Bukan tanpa alasan bahwa pernyataan telah diketengahkan di negara-negara Protestan, yang mengatakan bahwa ajaran Katolik tidak berbeda jauh dari ajaran Protestan, dibandingkan dengan zaman dulu. Telah terjadi suatu perubahan, tetapi perubahan itu tidak terjadi pada kepausan. Memang benar, ajaran Katolik sekarang banyak menyerupai ajaran Protestan yang ada sekarang, oleh karena ajaran Protestan telah mengalami degenerasi yang besar sejak zaman para Pembaharu.

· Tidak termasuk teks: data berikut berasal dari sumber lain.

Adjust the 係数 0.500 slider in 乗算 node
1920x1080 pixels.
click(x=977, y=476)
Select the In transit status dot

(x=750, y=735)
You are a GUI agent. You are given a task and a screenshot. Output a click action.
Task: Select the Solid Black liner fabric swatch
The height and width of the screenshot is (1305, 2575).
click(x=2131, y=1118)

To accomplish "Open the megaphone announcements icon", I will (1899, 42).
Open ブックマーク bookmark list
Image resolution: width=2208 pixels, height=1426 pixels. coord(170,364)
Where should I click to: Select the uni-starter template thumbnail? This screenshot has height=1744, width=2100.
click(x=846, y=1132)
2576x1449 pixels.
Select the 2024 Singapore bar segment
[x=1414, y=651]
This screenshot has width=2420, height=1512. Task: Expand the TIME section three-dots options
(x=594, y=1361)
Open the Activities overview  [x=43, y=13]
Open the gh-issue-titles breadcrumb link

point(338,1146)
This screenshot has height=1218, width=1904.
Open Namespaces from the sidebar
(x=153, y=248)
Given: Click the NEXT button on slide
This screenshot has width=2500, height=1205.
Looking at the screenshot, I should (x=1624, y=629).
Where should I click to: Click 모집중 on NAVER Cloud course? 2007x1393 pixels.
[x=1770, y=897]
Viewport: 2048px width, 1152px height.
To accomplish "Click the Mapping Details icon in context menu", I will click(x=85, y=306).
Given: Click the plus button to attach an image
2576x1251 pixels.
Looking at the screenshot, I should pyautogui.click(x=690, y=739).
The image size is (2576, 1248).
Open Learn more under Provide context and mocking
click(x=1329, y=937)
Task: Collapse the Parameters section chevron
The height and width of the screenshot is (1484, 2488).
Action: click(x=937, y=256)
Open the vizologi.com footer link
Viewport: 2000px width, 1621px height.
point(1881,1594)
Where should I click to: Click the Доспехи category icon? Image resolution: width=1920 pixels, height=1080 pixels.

Sementara gereja-gereja Protestan berusaha agar diterima dan disukai dunia, kebaikan hati palsu telah membutakan mata mereka. Mereka melihat bahwa adalah benar mempercayai kebaikan dari segala kejahatan, dan sebagai akibatnya, pada akhirnya mereka mempercayai kejahatahn dari segala kebaikan. Sebagai gantinya berdiri mempertahankan iman yang pada suatu saat diberikan kepada orang-orang kudus, sekarang mereka, seperti sebelumnya, memohon maaf kepada Roma atas pendapat yang tidak baik mengenai dia, dan memohon keampunan atas kefanatikannya.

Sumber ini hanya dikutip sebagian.